Captain America by Ed Brubaker vol. 1: Apparently this title marks a return towards more superhero-centric action with the writer’s noir/espionage impulses being channelled towards the “Winter Soldier” series.  The premise for this volume, which has yet another mysterious figure from Cap’s past out to get him, doesn’t fill me with hope, but if it at least allows him to be heroic and beat up the bad guy in a decisive manner then I’ll be satisfied.

Daredevil by Mark Waid vol. 1: I’ve been anticipating this ever since the rave reviews started pouring out from the critics after each successive issue.  With the character written into a corner of self-destructive loathing and miserabalism (mostly driven there by Brubaker), Waid has apparently lightened the tone successfully while not ignoring anything that has come before.  The art from Marcos Martin and Paolo Rivera is supposed to be phenomenal as well.  Probably the thing I’m most looking forward to reading in these solicitations.
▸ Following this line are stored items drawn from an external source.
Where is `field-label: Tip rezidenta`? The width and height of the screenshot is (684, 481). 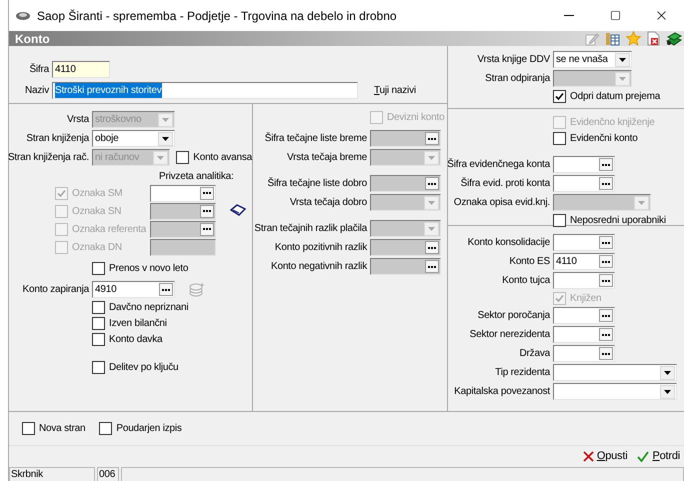
field-label: Tip rezidenta is located at coordinates (522, 373).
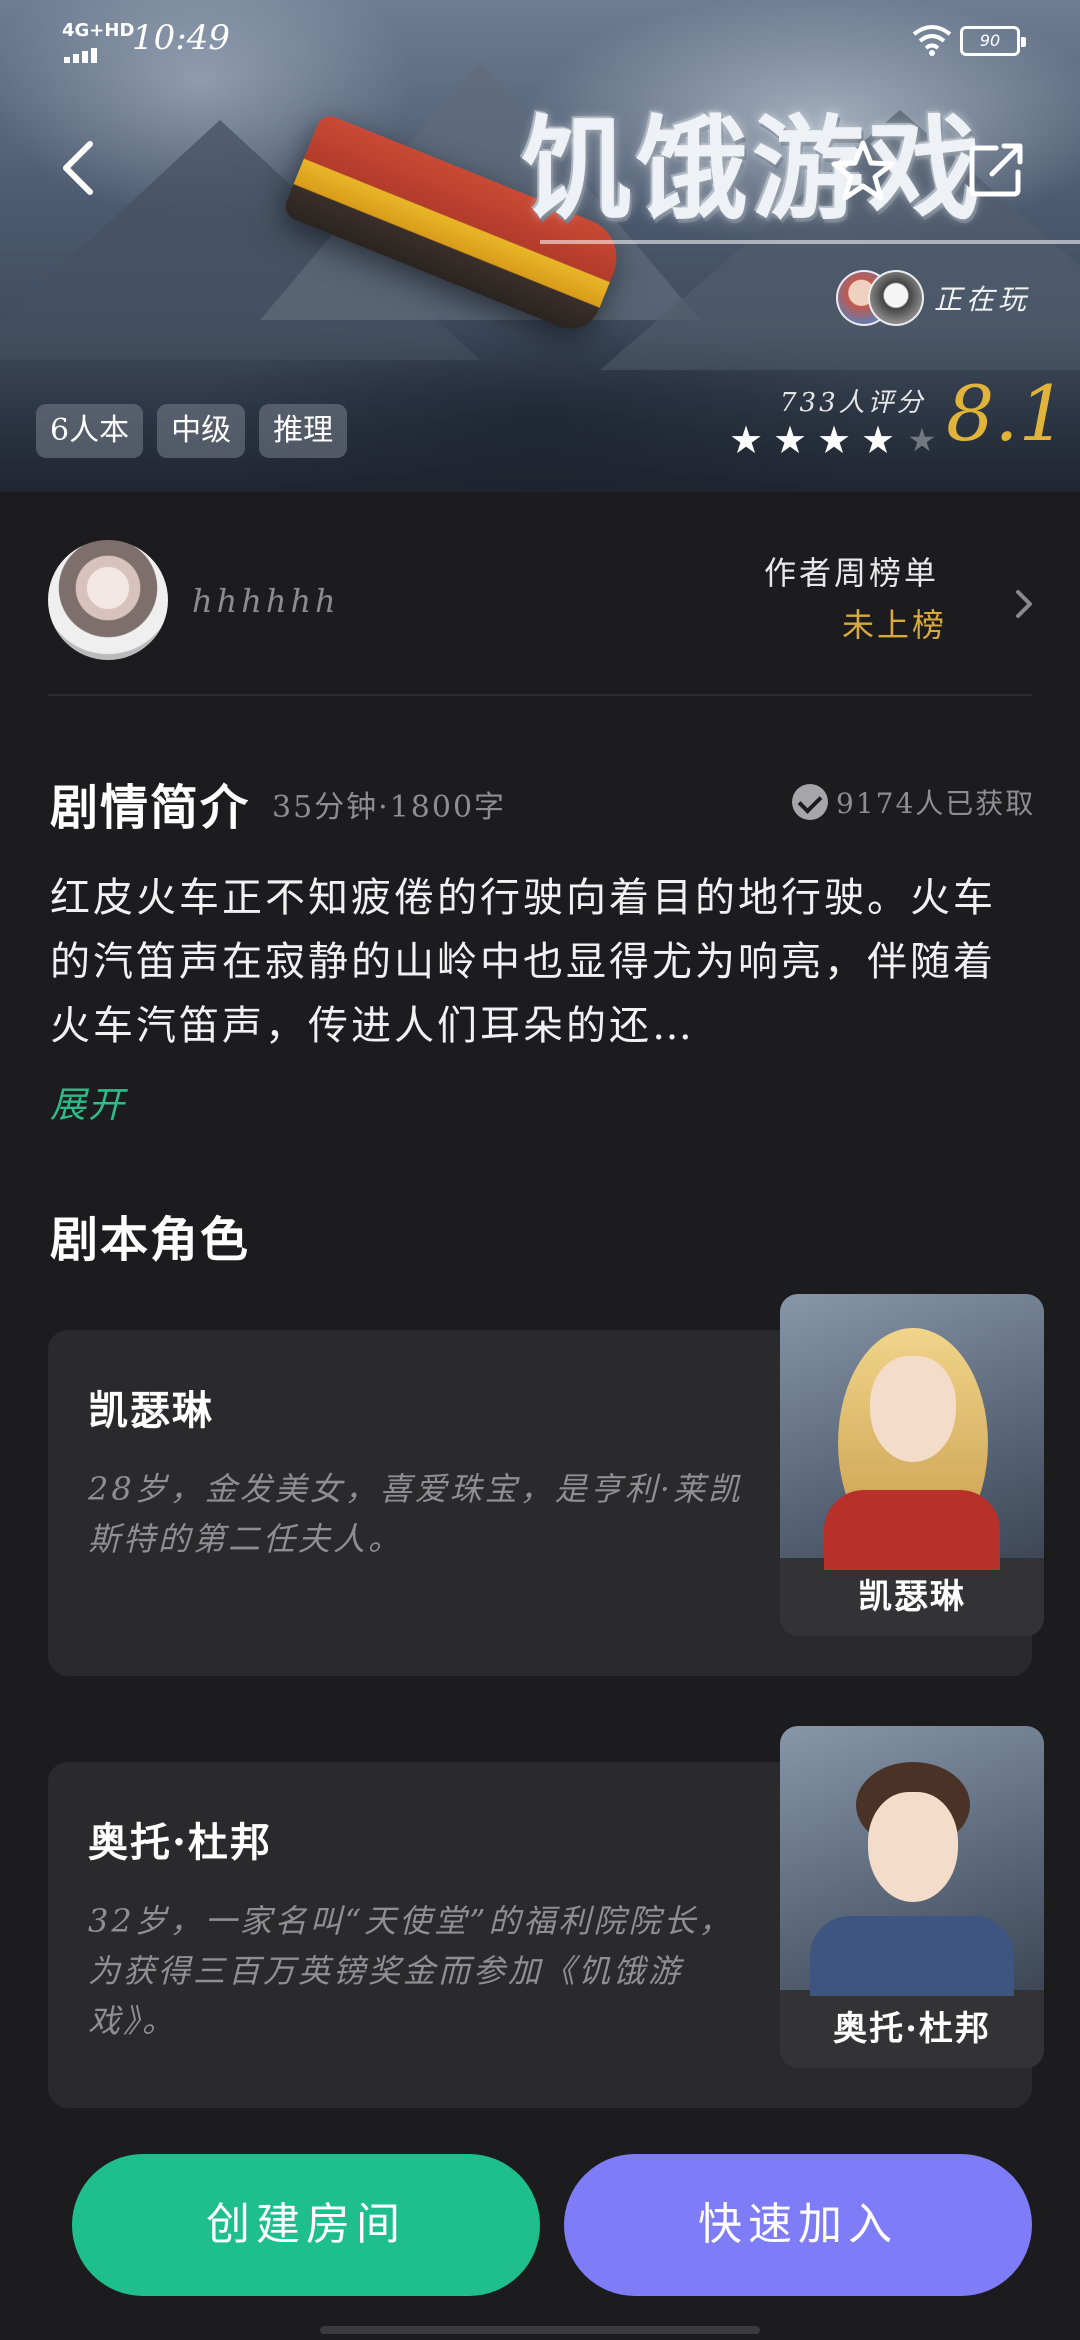  I want to click on role-portrait: 凯瑟琳, so click(912, 1465).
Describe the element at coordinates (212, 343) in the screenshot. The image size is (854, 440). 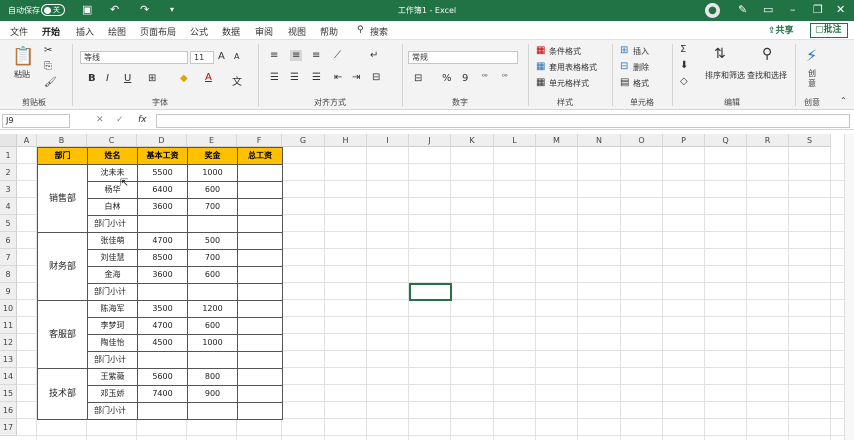
I see `table-cell: 1000` at that location.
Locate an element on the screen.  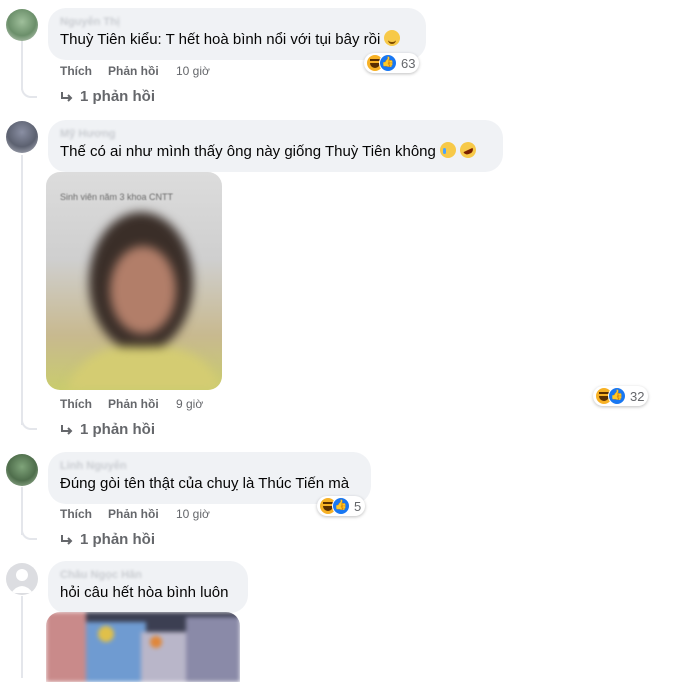
comment-bubble: Châu Ngọc Hân hỏi câu hết hòa bình luôn is located at coordinates (148, 587).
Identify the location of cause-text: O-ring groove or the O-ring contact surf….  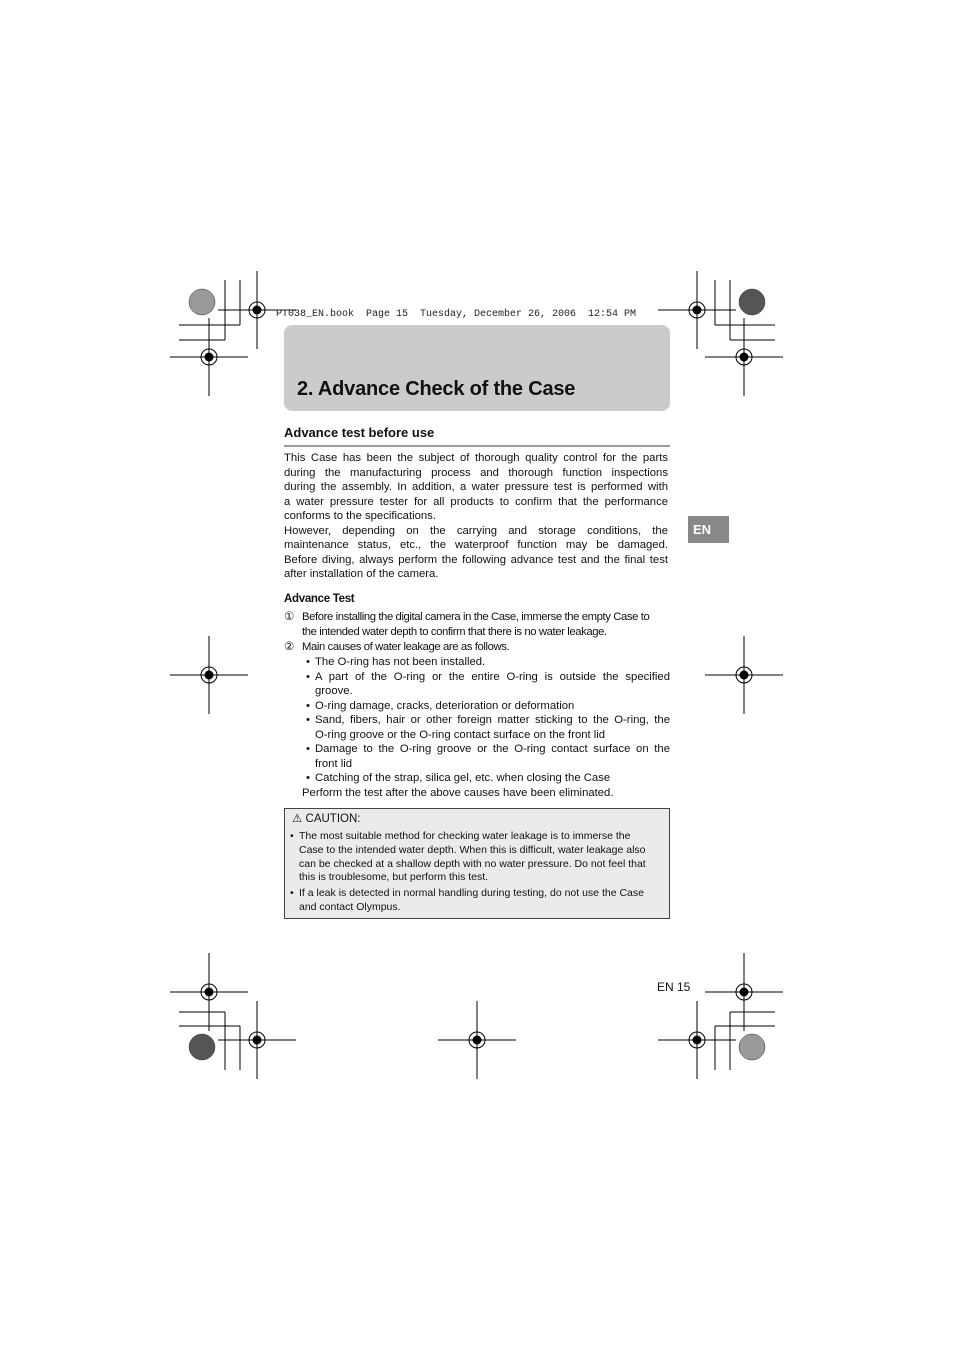
(460, 734).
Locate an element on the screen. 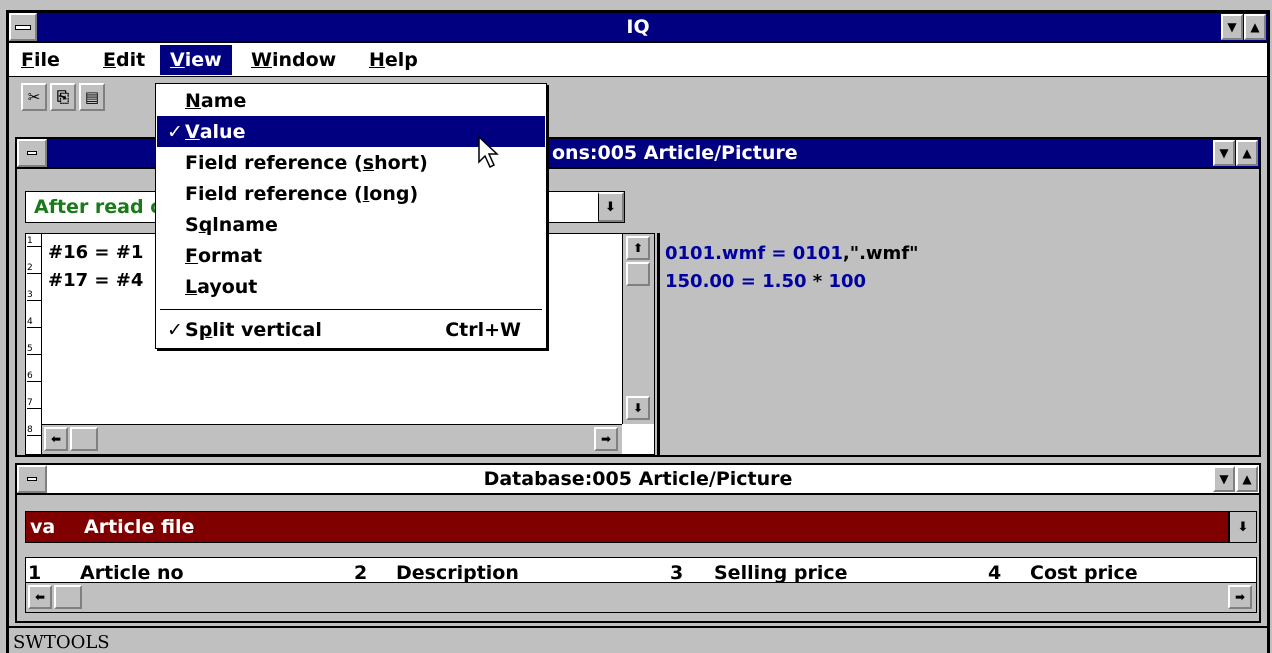 The width and height of the screenshot is (1272, 653). column-number: 4 is located at coordinates (995, 573).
Ultimate Comics Spider-Man by Brian Michael Bendis vol. 1: Is Bendis’ name actually going to be part of the title in order to differentiate itself from the previous “Ultimate Comics Spider-Man” series, which is likely still in print?  I kid (mostly), but despite my pessimism about the upcoming crossover I’m still looking forward to reading about the adventures of Miles Morales.  Though he may have been born through out-of-the-box thinking about how to rejuvenate a title’s flagging sales, Bendis has gone on record as stating that he had a vested interest in creating a character his daughters could read and identify with.  So I’m down with that, and the fact that he writes “Spider-Man” better than any other writer I’ve read.  But how will MM be a substantially different character than PP other than in skin tone?  Stay tuned to find out true believers!

The Punisher by Greg Rucka vol. 1: It feels somewhat anticlimactic by closing on this, but oh well.  Rucka pretty much set the standard for novelists looking to start a second career in comics with his work on “Whiteout,” “Queen and Country,” many Bat-titles... hell, pretty much everything he’s written has been eminently readable if not great.  Though he’s not the first writer with a background in crime fiction to tackle the character, his history in the medium suggests that he’ll be the only one (Duane Swierczynski excluded) to write something worthwhile with the character.